▸ Problem statement
Restate the entries below word for word, leaving nothing out.
##### Raw data
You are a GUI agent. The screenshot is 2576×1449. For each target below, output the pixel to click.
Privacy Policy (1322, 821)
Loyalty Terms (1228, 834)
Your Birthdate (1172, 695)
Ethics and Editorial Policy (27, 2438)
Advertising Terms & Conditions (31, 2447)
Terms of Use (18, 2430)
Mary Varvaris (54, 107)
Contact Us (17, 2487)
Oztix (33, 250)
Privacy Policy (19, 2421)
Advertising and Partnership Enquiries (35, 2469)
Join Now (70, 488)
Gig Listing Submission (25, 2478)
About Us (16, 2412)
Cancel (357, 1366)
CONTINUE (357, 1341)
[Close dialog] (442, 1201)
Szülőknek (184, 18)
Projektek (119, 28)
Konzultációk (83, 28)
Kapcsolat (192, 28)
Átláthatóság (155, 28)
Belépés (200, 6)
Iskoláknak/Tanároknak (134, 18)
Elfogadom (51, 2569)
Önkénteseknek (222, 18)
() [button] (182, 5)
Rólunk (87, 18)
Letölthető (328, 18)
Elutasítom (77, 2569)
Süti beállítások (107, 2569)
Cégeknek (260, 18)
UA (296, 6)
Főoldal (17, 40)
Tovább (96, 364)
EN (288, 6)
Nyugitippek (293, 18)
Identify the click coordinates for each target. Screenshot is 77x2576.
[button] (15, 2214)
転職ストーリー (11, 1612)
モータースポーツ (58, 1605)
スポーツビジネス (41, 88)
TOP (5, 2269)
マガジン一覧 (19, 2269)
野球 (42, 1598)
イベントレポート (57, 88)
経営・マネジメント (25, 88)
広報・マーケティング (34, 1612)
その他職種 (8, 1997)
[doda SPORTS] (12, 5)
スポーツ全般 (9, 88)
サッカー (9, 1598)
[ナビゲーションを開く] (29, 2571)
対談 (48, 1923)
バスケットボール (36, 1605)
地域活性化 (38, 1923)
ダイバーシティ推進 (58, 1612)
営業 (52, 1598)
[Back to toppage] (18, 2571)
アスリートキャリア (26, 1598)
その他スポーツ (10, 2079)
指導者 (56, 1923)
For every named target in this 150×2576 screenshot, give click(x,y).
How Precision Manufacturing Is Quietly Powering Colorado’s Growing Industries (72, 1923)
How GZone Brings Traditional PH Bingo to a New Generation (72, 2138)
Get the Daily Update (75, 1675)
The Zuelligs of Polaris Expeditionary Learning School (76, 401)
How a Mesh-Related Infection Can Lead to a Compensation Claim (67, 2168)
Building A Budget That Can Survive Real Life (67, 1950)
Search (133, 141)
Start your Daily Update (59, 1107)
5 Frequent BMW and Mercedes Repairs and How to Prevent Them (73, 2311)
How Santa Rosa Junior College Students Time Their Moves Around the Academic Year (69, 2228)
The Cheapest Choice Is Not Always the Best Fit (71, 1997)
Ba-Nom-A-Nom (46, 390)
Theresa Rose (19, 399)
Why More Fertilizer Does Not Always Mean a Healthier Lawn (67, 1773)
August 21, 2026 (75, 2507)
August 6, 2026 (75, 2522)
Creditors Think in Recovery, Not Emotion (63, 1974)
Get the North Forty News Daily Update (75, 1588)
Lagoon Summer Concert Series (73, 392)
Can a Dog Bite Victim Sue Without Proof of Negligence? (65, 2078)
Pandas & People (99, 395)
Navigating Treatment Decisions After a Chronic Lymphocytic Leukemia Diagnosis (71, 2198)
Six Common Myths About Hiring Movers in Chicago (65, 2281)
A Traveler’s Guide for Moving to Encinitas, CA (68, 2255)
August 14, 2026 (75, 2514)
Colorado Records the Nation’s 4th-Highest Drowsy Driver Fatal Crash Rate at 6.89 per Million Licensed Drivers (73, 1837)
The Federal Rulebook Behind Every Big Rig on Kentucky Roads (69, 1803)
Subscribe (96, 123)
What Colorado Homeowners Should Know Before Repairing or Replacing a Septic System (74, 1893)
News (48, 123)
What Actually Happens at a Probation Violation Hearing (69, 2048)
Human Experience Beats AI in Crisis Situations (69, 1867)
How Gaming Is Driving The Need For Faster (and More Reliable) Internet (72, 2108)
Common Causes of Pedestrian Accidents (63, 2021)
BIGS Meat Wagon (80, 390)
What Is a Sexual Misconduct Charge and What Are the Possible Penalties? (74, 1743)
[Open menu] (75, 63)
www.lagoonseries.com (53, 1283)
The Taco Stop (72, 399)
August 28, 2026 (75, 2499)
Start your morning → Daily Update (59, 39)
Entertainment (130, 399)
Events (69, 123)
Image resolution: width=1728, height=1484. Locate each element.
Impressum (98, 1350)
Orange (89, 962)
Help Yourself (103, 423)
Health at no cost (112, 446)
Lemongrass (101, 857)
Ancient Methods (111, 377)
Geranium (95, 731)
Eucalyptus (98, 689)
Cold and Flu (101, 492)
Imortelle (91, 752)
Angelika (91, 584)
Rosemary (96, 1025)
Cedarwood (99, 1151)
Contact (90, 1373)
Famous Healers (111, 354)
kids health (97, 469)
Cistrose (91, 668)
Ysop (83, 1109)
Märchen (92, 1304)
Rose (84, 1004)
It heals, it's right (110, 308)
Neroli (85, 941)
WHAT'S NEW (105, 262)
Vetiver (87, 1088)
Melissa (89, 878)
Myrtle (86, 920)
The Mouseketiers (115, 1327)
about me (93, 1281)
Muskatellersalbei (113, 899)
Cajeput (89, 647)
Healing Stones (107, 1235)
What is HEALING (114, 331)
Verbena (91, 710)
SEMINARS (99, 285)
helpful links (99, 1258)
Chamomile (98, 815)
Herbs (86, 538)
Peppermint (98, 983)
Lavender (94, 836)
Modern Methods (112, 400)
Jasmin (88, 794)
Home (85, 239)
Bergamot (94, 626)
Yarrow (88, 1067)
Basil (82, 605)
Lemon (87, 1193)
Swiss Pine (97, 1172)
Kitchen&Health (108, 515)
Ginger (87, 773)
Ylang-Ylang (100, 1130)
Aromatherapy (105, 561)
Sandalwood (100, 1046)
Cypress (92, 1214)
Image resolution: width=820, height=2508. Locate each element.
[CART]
##########
▸ Expected answer
You are a GUI agent. The screenshot is 2576×1449. For each target below, output the pixel to click.
Privacy Policy (1322, 821)
Loyalty Terms (1228, 834)
Your Birthdate (1172, 695)
Ethics and Editorial Policy (27, 2438)
Advertising Terms & Conditions (31, 2447)
Terms of Use (18, 2430)
Mary Varvaris (54, 107)
Contact Us (17, 2487)
Oztix (33, 250)
Privacy Policy (19, 2421)
Advertising and Partnership Enquiries (35, 2469)
Join Now (70, 488)
Gig Listing Submission (25, 2478)
About Us (16, 2412)
Cancel (357, 1366)
CONTINUE (357, 1341)
[Close dialog] (442, 1201)
Szülőknek (184, 18)
Projektek (119, 28)
Konzultációk (83, 28)
Kapcsolat (192, 28)
Átláthatóság (155, 28)
Belépés (200, 6)
Iskoláknak/Tanároknak (134, 18)
Elfogadom (51, 2569)
Önkénteseknek (222, 18)
() [button] (182, 5)
Rólunk (87, 18)
Letölthető (328, 18)
Elutasítom (77, 2569)
Süti beállítások (107, 2569)
Cégeknek (260, 18)
UA (296, 6)
Főoldal (17, 40)
Tovább (96, 364)
EN (288, 6)
Nyugitippek (293, 18)
Identify the click coordinates for each target. Screenshot is 77x2576.
[button] (15, 2214)
転職ストーリー (11, 1612)
モータースポーツ (58, 1605)
スポーツビジネス (41, 88)
TOP (5, 2269)
マガジン一覧 (19, 2269)
野球 (42, 1598)
イベントレポート (57, 88)
経営・マネジメント (25, 88)
広報・マーケティング (34, 1612)
その他職種 (8, 1997)
[doda SPORTS] (12, 5)
スポーツ全般 (9, 88)
サッカー (9, 1598)
[ナビゲーションを開く] (29, 2571)
対談 (48, 1923)
バスケットボール (36, 1605)
地域活性化 (38, 1923)
ダイバーシティ推進 (58, 1612)
営業 (52, 1598)
[Back to toppage] (18, 2571)
アスリートキャリア (26, 1598)
その他スポーツ (10, 2079)
指導者 (56, 1923)
For every named target in this 150×2576 screenshot, give click(x,y).
How Precision Manufacturing Is Quietly Powering Colorado’s Growing Industries (72, 1923)
How GZone Brings Traditional PH Bingo to a New Generation (72, 2138)
Get the Daily Update (75, 1675)
The Zuelligs of Polaris Expeditionary Learning School (76, 401)
How a Mesh-Related Infection Can Lead to a Compensation Claim (67, 2168)
Building A Budget That Can Survive Real Life (67, 1950)
Search (133, 141)
Start your Daily Update (59, 1107)
5 Frequent BMW and Mercedes Repairs and How to Prevent Them (73, 2311)
How Santa Rosa Junior College Students Time Their Moves Around the Academic Year (69, 2228)
The Cheapest Choice Is Not Always the Best Fit (71, 1997)
Ba-Nom-A-Nom (46, 390)
Theresa Rose (19, 399)
Why More Fertilizer Does Not Always Mean a Healthier Lawn (67, 1773)
August 21, 2026 (75, 2507)
August 6, 2026 (75, 2522)
Creditors Think in Recovery, Not Emotion (63, 1974)
Get the North Forty News Daily Update (75, 1588)
Lagoon Summer Concert Series (73, 392)
Can a Dog Bite Victim Sue Without Proof of Negligence? (65, 2078)
Pandas & People (99, 395)
Navigating Treatment Decisions After a Chronic Lymphocytic Leukemia Diagnosis (71, 2198)
Six Common Myths About Hiring Movers in Chicago (65, 2281)
A Traveler’s Guide for Moving to Encinitas, CA (68, 2255)
August 14, 2026 (75, 2514)
Colorado Records the Nation’s 4th-Highest Drowsy Driver Fatal Crash Rate at 6.89 per Million Licensed Drivers (73, 1837)
The Federal Rulebook Behind Every Big Rig on Kentucky Roads (69, 1803)
Subscribe (96, 123)
What Colorado Homeowners Should Know Before Repairing or Replacing a Septic System (74, 1893)
News (48, 123)
What Actually Happens at a Probation Violation Hearing (69, 2048)
Human Experience Beats AI in Crisis Situations (69, 1867)
How Gaming Is Driving The Need For Faster (and More Reliable) Internet (72, 2108)
Common Causes of Pedestrian Accidents (63, 2021)
BIGS Meat Wagon (80, 390)
What Is a Sexual Misconduct Charge and What Are the Possible Penalties? (74, 1743)
[Open menu] (75, 63)
www.lagoonseries.com (53, 1283)
The Taco Stop (72, 399)
August 28, 2026 (75, 2499)
Start your morning → Daily Update (59, 39)
Entertainment (130, 399)
Events (69, 123)
Image resolution: width=1728, height=1484. Locate each element.
Impressum (98, 1350)
Orange (89, 962)
Help Yourself (103, 423)
Health at no cost (112, 446)
Lemongrass (101, 857)
Ancient Methods (111, 377)
Geranium (95, 731)
Eucalyptus (98, 689)
Cold and Flu (101, 492)
Imortelle (91, 752)
Angelika (91, 584)
Rosemary (96, 1025)
Cedarwood (99, 1151)
Contact (90, 1373)
Famous Healers (111, 354)
kids health (97, 469)
Cistrose (91, 668)
Ysop (83, 1109)
Märchen (92, 1304)
Rose (84, 1004)
It heals, it's right (110, 308)
Neroli (85, 941)
WHAT'S NEW (105, 262)
Vetiver (87, 1088)
Melissa (89, 878)
Myrtle (86, 920)
The Mouseketiers (115, 1327)
about me (93, 1281)
Muskatellersalbei (113, 899)
Cajeput (89, 647)
Healing Stones (107, 1235)
What is HEALING (114, 331)
Verbena (91, 710)
SEMINARS (99, 285)
helpful links (99, 1258)
Chamomile (98, 815)
Herbs (86, 538)
Peppermint (98, 983)
Lavender (94, 836)
Modern Methods (112, 400)
Jasmin (88, 794)
Home (85, 239)
Bergamot (94, 626)
Yarrow (88, 1067)
Basil (82, 605)
Lemon (87, 1193)
Swiss Pine (97, 1172)
Kitchen&Health (108, 515)
Ginger (87, 773)
Ylang-Ylang (100, 1130)
Aromatherapy (105, 561)
Sandalwood (100, 1046)
Cypress (92, 1214)
Image resolution: width=820, height=2508. Locate each element.
[CART]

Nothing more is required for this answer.